* _ARTICLE_
┌──
It may be objected that if we propose to render Christianity tasteful, we are making a fatal concession. Not only are the things of the Spirit folly to those without it, but humanity loves darkness rather than light. It is dangerous to shift the accent from the true to the pleasing. Are we to emulate Schleiermacher’s attempt to commend Christianity to cultured despisers, and try to woo them with promises of a tasty infinite? Did not the doctrine of God became compromised


in Schleiermacher’s theology, being subordinated to the requirements of religious feeling, and the antithesis between sin and holiness become transmuted into the contrast between finite and infinite?[3] The well-informed will add that Schleiermacher was certainly not popular with Nietzsche and doubtless deserved what he got.

The basic point is well taken. There is plenty in Nietzsche that will not be remotely amenable to such a lure, and there are plenty influenced by him whose cold contempt for Christian faith will only be increased by a proposed move in the direction of ingratiation. For example, not even attention to detail, nuance, balance and subtlety in his statements should forbid us from emphasising Nietzsche’s hostility to pity. Apologetic access to the kind of confessed egoism and rejection of pity which is so characteristic of Nietzsche the author, whatever about Nietzsche the man—if this is what we are about—will not be gained by garnishing Christianity with the seductively tasteful. Indeed, apologetic access is generally difficult. What does one say to such a thing as the following?

I have looked in vain even for so much as one sympathetic trait in the New Testament; there is nothing free, benevolent, open-hearted, honest in it.[4]

We might, indeed, go back to the question of truth, giving up any attempt to appeal to the spirit of Christianity. But we also need to think beyond the category of Truth, or, at least, beyond the category as it is widely delimited. This returns us briefly to Schleiermacher.
└──
* _TO BE DONE_
A. Repeat verbatim the portion of the passage on Schleiermacher and Nietzsche between "It may be objected" and "what he got.", inclusive.
B. Answer these questions from the passage on Schleiermacher and Nietzsche:
(i) In Schleiermacher's theology, what became subordinated to the requirements of religious feeling?
(ii) What hostility of Nietzsche's should be emphasized, according to the passage?
(iii) In the quoted statement about the New Testament, what was looked for in vain?

* _DATA BLOCK_
┌──
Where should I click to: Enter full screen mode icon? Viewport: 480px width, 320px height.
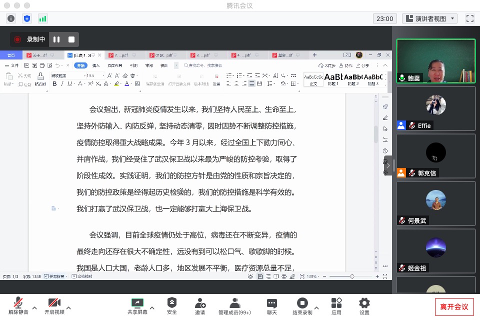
└──
* _SOLVED PROBLEMS_
A.
It may be objected that if we propose to render Christianity tasteful, we are making a fatal concession. Not only are the things of the Spirit folly to those without it, but humanity loves darkness rather than light. It is dangerous to shift the accent from the true to the pleasing. Are we to emulate Schleiermacher’s attempt to commend Christianity to cultured despisers, and try to woo them with promises of a tasty infinite? Did not the doctrine of God became compromised


in Schleiermacher’s theology, being subordinated to the requirements of religious feeling, and the antithesis between sin and holiness become transmuted into the contrast between finite and infinite?[3] The well-informed will add that Schleiermacher was certainly not popular with Nietzsche and doubtless deserved what he got.

B.
(i) The doctrine of God.
(ii) His hostility to pity.
(iii) So much as one sympathetic trait.